Microsofts neuer Servicevertrag besagt, dass man alle Inhalte der Nutzer überprüfen darf. Es wird zu Löschungen und Kontensperrungen kommen.
Ab Ende diesen Monats gelten neue Geschäftsbedingungen für Microsoft-Kunden. Wenn sie sich bei der Nutzung mehrerer Produkte (Betriebssystem, Software & Cloud-Dienste) nicht an deren vage formulierten Verhaltenskodex halten, kann das Microsoft-Konto gesperrt werden. Man verliert dann den Zugriff auf alle bezahlten oder kostenlosen Dienste und alle dort gespeicherten Daten. Auch wird Microsoft mit den Behörden kooperieren. Die Regressansprüche aufgrund der Sperrungen hat man übrigens nicht minder vage formuliert.
Microsoft will automatisch alle Inhalte überprüfen
Microsoft schreibt auf ihrer Website zur Durchsetzung: „Wir verwenden Hashes von bekannten illegalen und schädlichen Inhalten. Wir verwenden auch unsere eigene Technologie und Klassifikatoren, um schädliche Inhalte zu finden, die über unsere Dienste verbreitet werden.“
Das heißt, dass alle Inhalte auf unserer Festplatte und in der Cloud 24/7 automatisch auf bestimmte Keywords hin untersucht werden. Sofern bestimmte Begriffe auftauchen, werden die Mitarbeiter von Microsoft aktiv. „Wir haben menschliche Prüfer, die Regelverstöße überprüfen und bestätigen, welche Maßnahmen ergriffen werden. Diese Leute können auf bestimmte Arten von Schäden spezialisiert sein oder sie arbeiten an einem bestimmten Dienst.“ Zudem fordert man die Nutzer dazu auf, Dritte bei Verstößen zu denunzieren.
Machtmissbrauch
Wenn man Regelverstöße feststellt, will man künftig „verhältnismäßige Maßnahmen“ ergreifen, was auch immer das im Einzelfall bedeuten mag. Verstöße gegen den Servicevertrag können zur Sperrung, Löschung oder die Nichtanzeige von Inhalten gehören. Außerdem behält man sich das Recht vor, Maßnahmen gegen das Konto des Nutzers zu ergreifen, um ihn daran zu hindern, erneut gegen ihre Regeln zu verstoßen.

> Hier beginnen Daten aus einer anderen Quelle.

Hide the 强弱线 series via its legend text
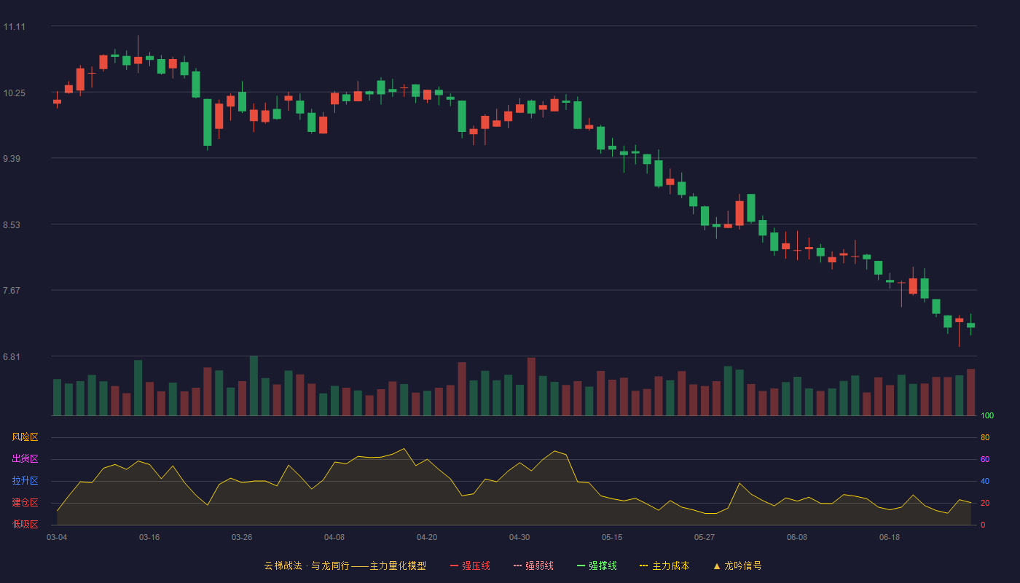This screenshot has width=1020, height=583. (539, 566)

Microsoft wird darüber bestimmen, was den Nutzern erlaubt ist
Zu den verbotenen Handlungen bzw. Inhalten gehört das Verbreiten von Phishing-Mails, Missbrauch von Kindern, jegliche illegale Handlungen, Hassrede, Jailbreaken, Übertragung von anstößigen Inhalten oder Schadsoftware, Stalking, Urheberrechtsverletzungen, der Verstoß der Privatsphäre bei Dritten und vieles mehr. Einen Verstoß stellen aber auch Bilder aus dem Bereich Aktfotografie und Aktmalerei dar. Schon das Generieren von anstößiger Sprache ist ein Regelbruch. Dafür muss man die anstößigen Aussagen noch nicht einmal öffentlich verbreiten. Zudem will man uns nun detailgetreu vorschreiben, in welcher Form man KI-Dienste nutzen darf. Doch was bitte haben die KI-Konzerne getan, um ihre Bots zu trainieren, die jetzt immer häufiger verklagt werden?

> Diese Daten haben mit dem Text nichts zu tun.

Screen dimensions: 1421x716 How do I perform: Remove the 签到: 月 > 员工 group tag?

Auch ist von einer umfangreichen Kooperation zwischen Strafverfolgungsbehörden und Microsoft auszugehen. So könnte der Softwarehersteller quasi auf Zuruf Konten von Personen sperren, die bei bestimmten Behörden auffällig geworden sind.
Einladung zur Denunziation
Ferner schreibt man, man nutze Berichte von Nutzern, Behörden und vertrauenswürdigen Hinweisgebern, die sie auf mögliche Richtlinienverstöße aufmerksam machen. Das öffnet natürlich auch Tür und Tor für den Missbrauch dieser Aufforderung, um unliebsamen Zeitgenossen mal so richtig Ärger zu bereiten. Selbstständige oder HomeOffice-Nutzer können von jetzt auf gleich ihre Existenzgrundlage verlieren, wenn sie plötzlich keinen Zugriff mehr auf ihre Daten haben.
Meinung
Für manche mag der Hinweis auf die neuen Nutzungsbedingungen nur eine weitere E-Mail im Postfach gewesen sein, die man ignoriert. Das übliche Spiel halt. Doch de facto nimmt sich Microsoft damit das Recht heraus, uns von vorne bis hinten zu durchleuchten.

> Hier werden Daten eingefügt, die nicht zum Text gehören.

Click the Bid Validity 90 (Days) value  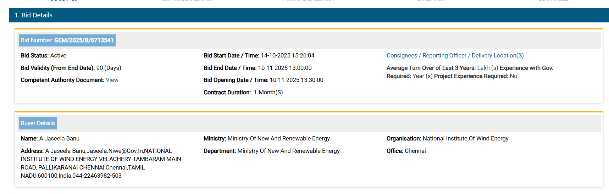(x=109, y=68)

Ein Betriebssystem-Anbieter, Software-Hersteller und Cloud-Dienstleister sollte aber nicht das Recht haben, Zugriff auf unsere Daten zu haben. Das sind eure Daten, nicht ihre! Ob man damit in Zukunft tatsächlich strafbare Handlungen vermeiden kann, bleibt auch noch abzuwarten. Dazu kommt: Der Redmonder Konzern war nie Teil der international tätigen Strafverfolgungsbehörden, doch genau dazu macht man sich nun. Kritisch zu sehen ist auch das Angebot an jegliche Denunzianten, sich an sie wegen dem Fehlverhalten Dritter zu wenden. Von der Ankündigung, mit der Polizei und anderen Behörden zu kooperieren, einmal ganz abgesehen.
Angekündigte Totalüberwachung der perfekte Moment, um zu wechseln!
Wer bisher noch nicht genügend Argumente hatte, auf eine Linux-Distribution, freie Software zum Arbeiten und auf einen anderen Cloud-Anbieter zu wechseln, dem liefert einem diese Microsoft nun frei Haus! Natürlich ist der Wechsel zeitaufwändig und manchmal auch nervig. Nein, es gibt nicht für alle Microsoft-Produkte eine Open Source-Alternative, das ist auch klar. Viele kommerzielle Programme oder Erweiterungen sind nie für Linux erschienen. Auch bei Treibern für exotische Hardware oder beim Gaming mit dem PC sieht es eher mau aus.
Doch diese Einmischung in unser aller Leben, das sollte niemandem erlaubt sein! Ich lasse mir keinen Verhaltenskodex vorschreiben! Das sollten wir nicht zulassen und mit den Füßen abstimmen. Das ist sowieso das Einzige, was wir jetzt tun können.